Interim Conservative Leader Candice Bergen instead pushed the government to suspend the GST on fuel and countered the NDP by saying more child benefits would not be enough to ease the cost of living crisis.
“We need to see a government that recognizes that people don’t need a government check. They need tax cuts; the best way to relieve Canadians is to lower their taxes,” she said on June 7.
According to Lee, another idea put forward by the NDP to help struggling Canadians is flawed.
“The NDP has called on the government to stop protecting corporate profits and redistributing money to working Canadians by expanding the excess profits tax on financial institutions to include big oil and gas companies and huge corporations making record profits. Singh said June 7.
Lee says this will only encourage investors to spend their money elsewhere and Canada will not get the capital it needs to strengthen and grow its economy.

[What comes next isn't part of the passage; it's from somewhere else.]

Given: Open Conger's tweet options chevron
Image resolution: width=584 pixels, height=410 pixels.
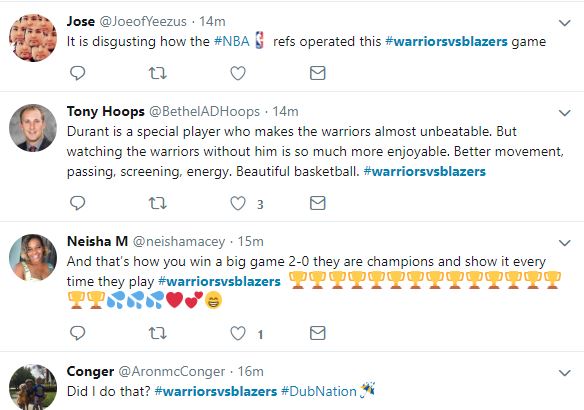Looking at the screenshot, I should pos(565,373).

“It’s a terrible idea because what we’re doing is we’re saying if you pass, we’re going to discriminate against you for passing,” he said.
“Companies are increasingly voting with their feet to take capital and invest it outside of Canada.
Rooted or not?
Deputy Governor of the Bank of Canada Paul Beaudry said in a June 2 speech that “international developments have pushed inflation the most over the past year”. He spoke of the global recovery from the pandemic that caused supply shortages in energy, electronics and consumer goods, and the war in Ukraine that drove prices even higher.
Beaudry’s point of view is similar to that of the Parliamentary Budget OfficerThe June 7 Inflation Monitor report, which stated that “supply or sector-specific issues are a key driver of high inflation.” The fiscal watchdog explained that if inflation were more widespread, it would be consistent with stronger aggregate demand as the main driver.
Beaudry said the Bank of Canada doesn’t believe inflation is entrenched yet.
“History shows that once high inflation becomes entrenched, it is difficult to roll it back without severely hampering the economy,” he said.
But Cross says inflation is about to take hold, after which it becomes very difficult to get it under control. He explained that inflation takes root when it is reflected in wages.
“This tightness that we see in labor markets is starting to show up in some measures of wages. … It’s not completely rooted.
Average hourly wage rose 3.9% annually for the year ending May, which Cross said is concerning. Canada added 40,000 jobs in May, unemployment hit a new record high of 5.1% and the number of vacant jobs exceeded one million.
“If we keep a cap on wages, there’s a chance that maybe early next year we might start to see inflation go down into the 4% or 5% range,” he said. said Cross.
Ontarians can expect some relief at the pumps from July 1 to December 31, when gasoline and fuel taxes will be reduced by 5.7 cents per liter and 5.3 cents per liter respectively.
The United States faces a similar problem, and the Internal Revenue Service increased standard mileage rates for the second half. These are used to calculate tax deductions for the use of a vehicle in a business.
“There’s just no reason to think our prices are going to go down anytime soon in the short term,” Cross said.